Starting at the line that holds "Task: Click the" and stopping at the line that holds "Screen dimensions: 700x353", restate the records below word for word, with both of those lines included.
:: Material for this exercise ::
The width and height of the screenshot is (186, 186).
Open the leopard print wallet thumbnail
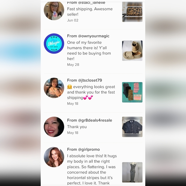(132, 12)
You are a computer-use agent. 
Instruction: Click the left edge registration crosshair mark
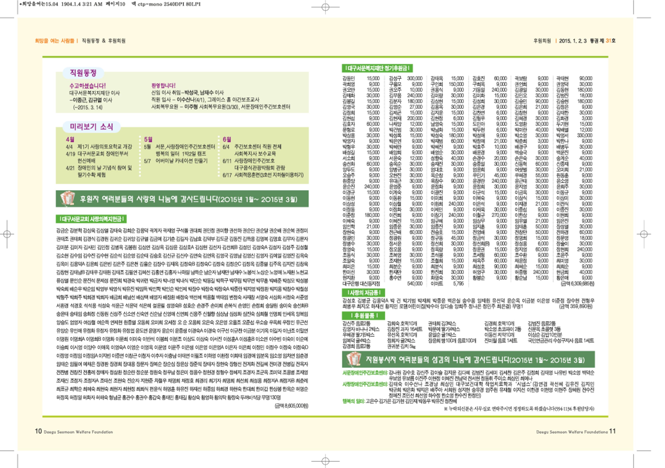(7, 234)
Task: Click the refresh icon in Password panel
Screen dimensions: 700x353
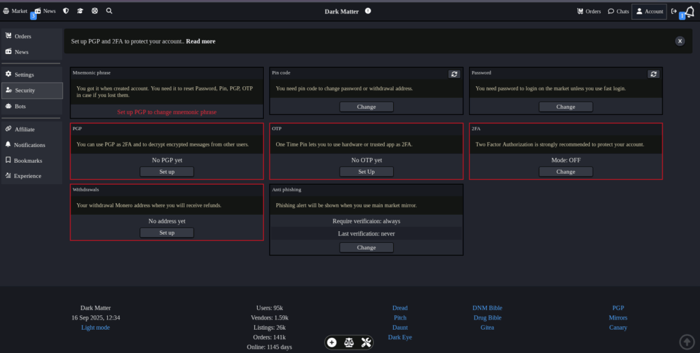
:::
:: Material for this exercise ::
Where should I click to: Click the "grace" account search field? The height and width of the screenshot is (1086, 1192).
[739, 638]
:::
:: Material for this exercise ::
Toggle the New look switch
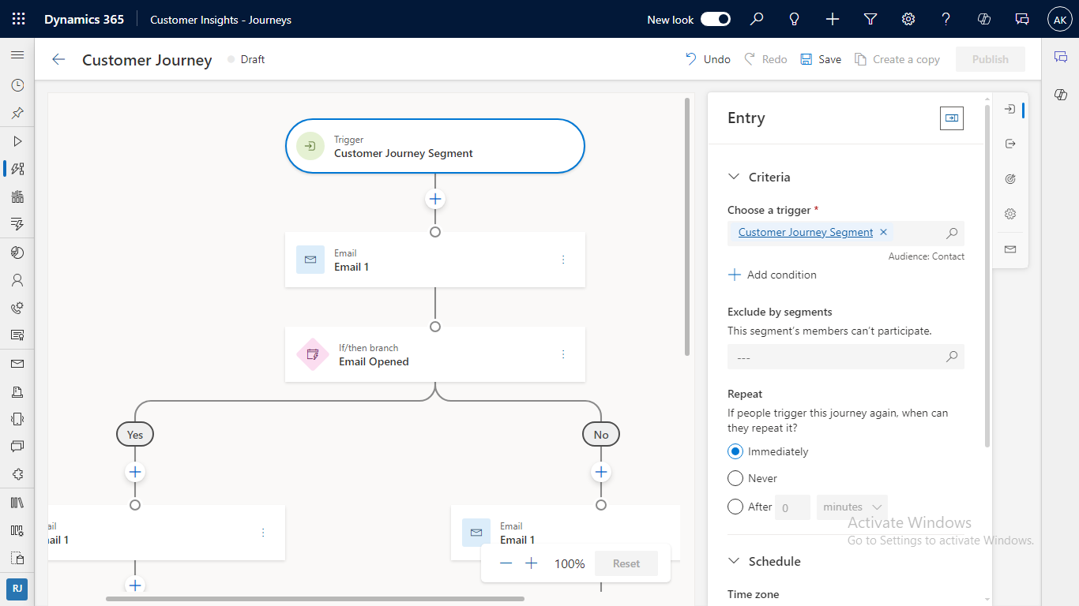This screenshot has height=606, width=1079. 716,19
:::
*Task solution*.
Task: Click the refresh icon in Password panel
Screen dimensions: 700x353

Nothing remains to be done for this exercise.